Primary School students at Matthew Flinders Anglican College are benefitting from a differentiated learning program that is boosting student outcomes, engagement and satisfaction.
Flinders’ Ready for… program provides specialist teaching support and targeted activities in Numeracy and Literacy concepts for students from Year 1 to Year 6.
Commencing in February 2019, the program provides students with differentiated classes up to nine times each week.
Differentiation is a strategy used by teachers to craft lessons that provide the right amount of support and challenge for every student.
The aim is to ensure that all students can master their individual objectives and continually grow, even if they aren't necessarily at the same starting level.
Head of Primary Trudi Edwards said the College was excited to offer this unique and data-informed program to students.
“The Ready for… program enables our teachers to provide precise and targeted learning, which our data shows is considerably boosting student engagement,” Trudi said.
“What’s more, student satisfaction is also increasing as our students feel heard, supported and challenged in a way that meets them at their particular point of readiness in these essential learning areas,” she said.
“As a result of this personalised approach to teaching and learning, we are seeing clear and exciting evidence of the benefits, both academically and in relation to students’ dispositions and engagement with learning.”
Trudi said that Flinders’ Ready For… approach was not about streaming students based on their ability and did not implement different year-level curriculum.
“Rather, our groupings occur in certain strands or concept areas - for example, Spelling, Numbers and Writing - and are fluid, with students moving groups when they are ready for more complex or unfamiliar application tasks or if they are ready for consolidating knowledge and skills,” Trudi said.
“These groups are not based on general ability, but more so on the depth of conceptual understanding and mastery of concepts.”
Head of Teaching and Learning Debbie Planck said the Ready for… concept was not a new learning approach at the College.
“Flinders has always differentiated its learning for students to help each child gain the precise learning and challenge they need day-to-day in the classroom,” Debbie said.
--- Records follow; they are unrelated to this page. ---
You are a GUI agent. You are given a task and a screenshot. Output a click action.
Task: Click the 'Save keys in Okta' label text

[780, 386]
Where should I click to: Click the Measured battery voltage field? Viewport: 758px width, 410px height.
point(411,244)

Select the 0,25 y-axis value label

“What is new is that when our Primary School formally structured and introduced this program in February 2019, we employed an English Specialist Teacher and a Mathematics Specialist Teacher to join our staff team,” she said.
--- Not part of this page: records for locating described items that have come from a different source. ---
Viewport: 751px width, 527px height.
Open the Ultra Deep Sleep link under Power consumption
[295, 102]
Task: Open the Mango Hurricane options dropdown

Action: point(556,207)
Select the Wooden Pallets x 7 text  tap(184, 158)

“These specialist educators are committed to extending and providing further challenge for groups of students and providing them with targeted instruction in relation to what they are ready for in their learning.”
The way the Flinders program works is that all students undertake the same curriculum and subject-based assessment, informed by the Australian Curriculum, for that year level with differentiated instruction in three groups, each with a dedicated teacher.
The three Ready for… groups are based on whether students are ready for:
- Core activities
- Consolidation activities or
- deeper, more challenging Application activities in their lessons.
“The feedback from our teachers is that students look forward to Ready for… classes and are therefore more engaged in the learning,” Debbie said.
“Students are excited about these differentiated classes because they know they will have the opportunity to work more closely with a teacher in a small group scenario and that the learning will be directed at their level of conceptual understanding,” she said.
“Class sizes are significantly reduced using this method and that means more individualised instruction and feedback for all students.”
As an example of the Ready for… learning in action, students in a year level will be learning to infer when reading. One group of students may work with their classroom teacher on Core concepts to master and apply the fundamentals of this specific strategy to unseen texts.
Another smaller group of students may work with a teacher to Consolidate their understanding of inference using familiar texts.
Other students may be ready to identify, synthesise and infer information read in a complex, unfamiliar poem in order to infer the theme of the text. These students therefore work in a small group alongside the English Specialist Teacher on the more challenging Application activities.
“At Flinders, we are focused on supporting each student to learn to their true potential, and this program is just one of the strategies we are using to realise this goal,” Debbie said.